Minggu, 28 Oktober 2018

Pulang itu Berat, Ga Pulang Jauh Lebih Berat

Tulisan ini bukan untuk melarang teman-teman menjadi TKI. Bukan. Silahkan kerja di  Rantau. Jemput rizki-Nya. Segerelah pulang kembali. 

Kamu serius mau pulang selamanya? Kamu kok ngbreak, sayang lho beberapa bulan lagi finish? Mumpung belum nikah, puas-puasin aja dulu di sini, baru pulang...

Pertanyaan dan pernyataan di atas aku tepiskan dengan niat. Ya saat mau pulang kampung kita kudu punya niat, bukan sekedar niat, niat itu kudu kuat, kalau diibaratkan dengan dinding, ga akan lecet karena digedor palu.
Kapan kita bisa pulang? Ketika tujuan kita di Negeri rantau terpenuhi dan sudah punya bekal. Bingung ya? Nih contohnya, dulu pas berangkat si Inem (contoh lho ya) bertujuan untuk membangun rumah.

Setelah  bisa membangun rumah, sudah saatnya Inem pulang.
Bekalnya apa? Tabungan. Tabungan itu untuk keperluan  kita tiap hari, masa pulang bisa bangun rumah, tapi buat jajan ga ada. Ga mungkin kan?

Selain tabungan juga punya kemahiran atau skill.  Apa saja. Buat jaga-jaga. Tapi menurut saya ini ga wajib sih, kecuali kalau ada rencana menekuni, misalnya buka usaha kuliner atau lainnya.

Biasanya saat mau pulang ujiannya buanyaaak. Salah satunya: Ragu.

Duh, nanti pulang di rumah ngapain yak. Duh bekalku pulang belum banyak ey, belum ikut kursus jahit, rias, komputer dll. Duh, tabunganku  belum  cukup. Nah ini sedikit dari banyaknya keraguan, ujian tadi.
Sudaah, tepiskan saja dengan niat kuat tadi. Karena dengan niat tadi akan menumbuhkan mental yang besar. Ya, mental, siap menghadapi apapun yang terjadi, siap menanggung risiko.

Prestasi terbesar ketika seseorang pulang kampung ketika ia bisa betah di rumah. Betah? Iyaaa! Ia bisa beradaptasi lagi dengan lingkungan setelah sekian lama tinggal di tanah rantau yang kondisinya jauuuh lebih beda. Apalagi kalau ada yang nyinyir gini:

Kerja di rumah tiap hari (kerjaan rumah) tapi ga digaji ya, beda sama tinggal di luar negeri.

Disenyumin aja, jawab dalam hati:
Kan lagi bantu orangtua atau suami (bagi yang ga jomblo), biar Tuhan yang gaji.

• DATA DITAMPILKAN:

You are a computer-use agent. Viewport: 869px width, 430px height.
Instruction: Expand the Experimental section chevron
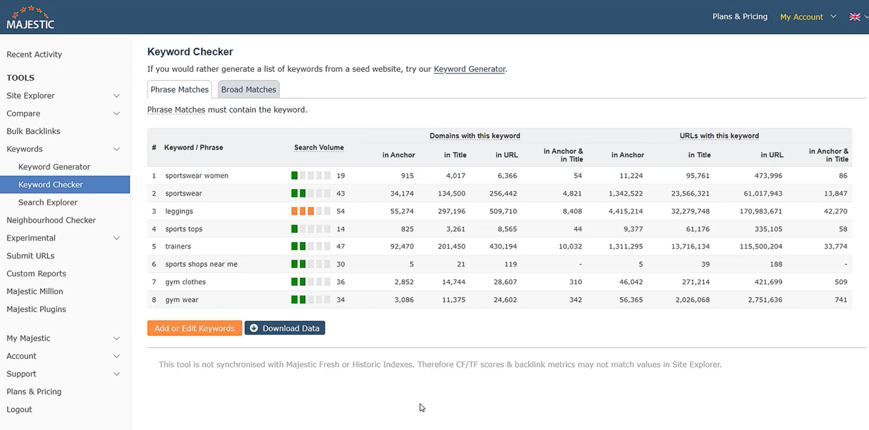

• PERINTAH TUGAS 1: Menurut tulisan tentang pulang kampung dari rantau, apa prestasi terbesar seseorang saat pulang kampung?
• PERINTAH TUGAS 2: Ulangi bagian tulisan tentang pulang kampung itu tanpa mengubah apa pun. Mulai dari kata-kata "Kapan kita bisa", lalu berhenti setelah "Ga mungkin kan?".

• JAWABAN TUGAS 1: Ketika ia bisa betah di rumah.

• JAWABAN TUGAS 2:
Kapan kita bisa pulang? Ketika tujuan kita di Negeri rantau terpenuhi dan sudah punya bekal. Bingung ya? Nih contohnya, dulu pas berangkat si Inem (contoh lho ya) bertujuan untuk membangun rumah.

Setelah  bisa membangun rumah, sudah saatnya Inem pulang.
Bekalnya apa? Tabungan. Tabungan itu untuk keperluan  kita tiap hari, masa pulang bisa bangun rumah, tapi buat jajan ga ada. Ga mungkin kan?